### DOCUMENT SEGMENT
◇ ◇ ◇ ◇ ◇ ◇ ◇

Tuesday, October 10, 2017

Habits Determine Our Future

"Don't live so fast!" The priest writer remembers these words of a shopkeeper on a visit to a market with his mother when he was a seminarian. On the way home, with a smile on her face: "The stranger seeing my son for the first time, sized you up correctly didn't he?" With these words, a seminary rector gives us a meditation on habit written up in Bible Life magazine.
 

Impetuosity was one of his faults. From a young age, he always found it difficult to patiently work on anything for any period of time. A habit that influenced his life negatively and he wanted to gain control.
 

He looked for tangled messes of thread and patiently unraveled them. Did this cure his impetuosity? No, it continued to be present but working with tangled messes, he was able to tame his old friend.
 

We should never underestimate the power of habit. On television, he recalls a program using hidden cameras that followed some performers during a whole day picking out their good and bad habits. The cameras highlighted: habits of eating salty and spiced foods, eating fast, drinking liquor at night, missing eating time, exercise, breathing deeply, and their way of sitting. We are ruled by our habits.
 

A habit found at three will go to eighty. A Korean proverb which shows that children under three are not conscious of themselves but this changes. Scary is the knowledge that the habits we pick up at that age will last a lifetime.
 

From Latin, we have the word 'fortune and virtue'. Fortune is good luck, experienced without preparation, while virtue is the selection of the good with deliberate practice and repetition, a continual choice that becomes a virtue.

◇ ◇ ◇ ◇ ◇ ◇ ◇

### PARTS OF THE EXERCISE
1 > List each habit that the hidden cameras highlighted, according to the post on habits.
2 > Write out the post on habits word for word from "Impetuosity was one" up to and including "to gain control.".

### GIVEN INFORMATION
◇ ◇ ◇ ◇ ◇ ◇ ◇

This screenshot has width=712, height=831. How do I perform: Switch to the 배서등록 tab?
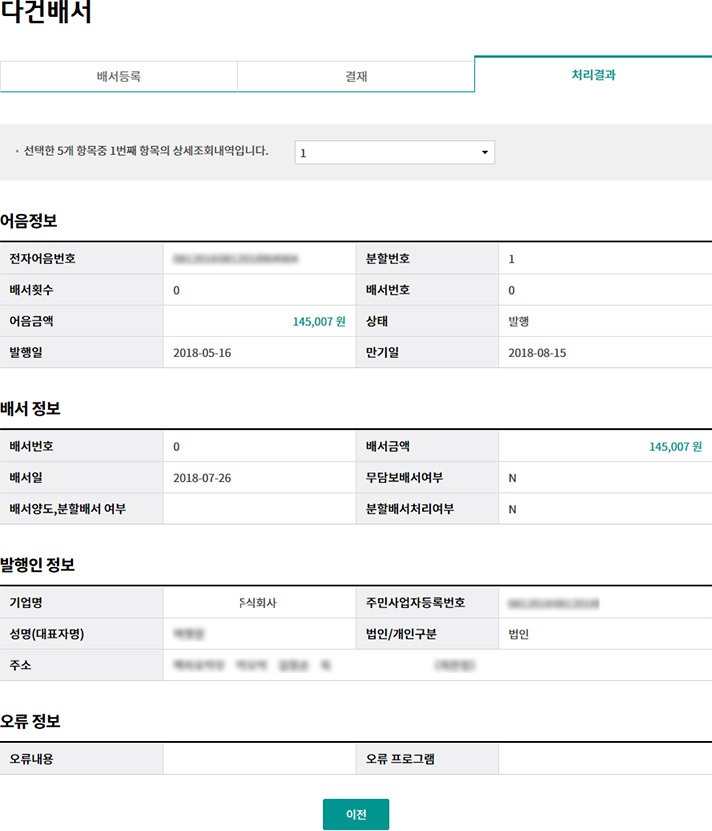[118, 76]
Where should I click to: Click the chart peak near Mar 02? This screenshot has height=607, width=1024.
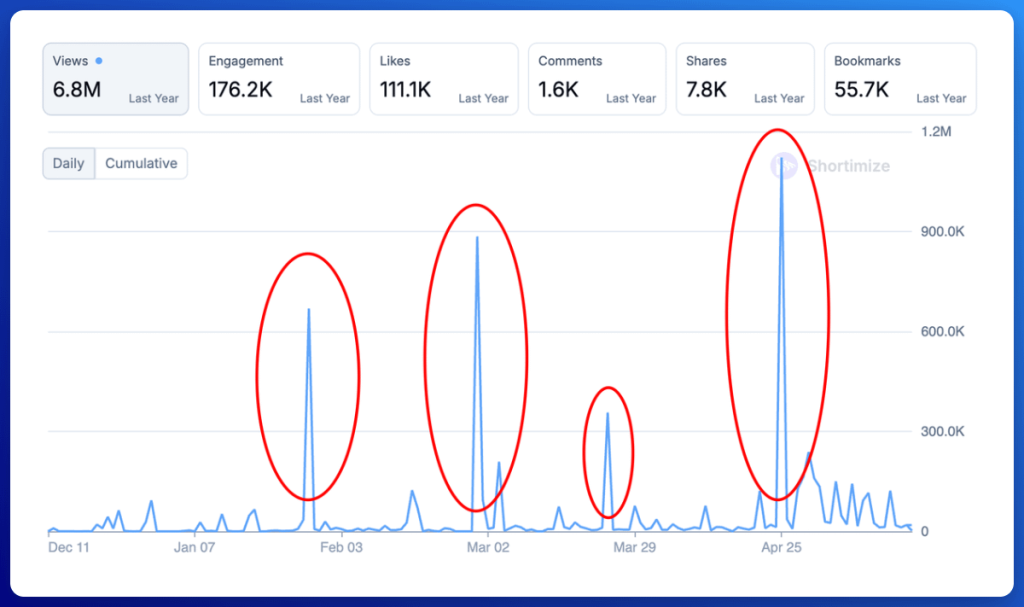click(477, 238)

◇ ◇ ◇ ◇ ◇ ◇ ◇

### SOLUTIONS IN ORDER
1 >
- eating salty and spiced foods
- eating fast
- drinking liquor at night
- missing eating time
- exercise
- breathing deeply
- their way of sitting

2 >
Impetuosity was one of his faults. From a young age, he always found it difficult to patiently work on anything for any period of time. A habit that influenced his life negatively and he wanted to gain control.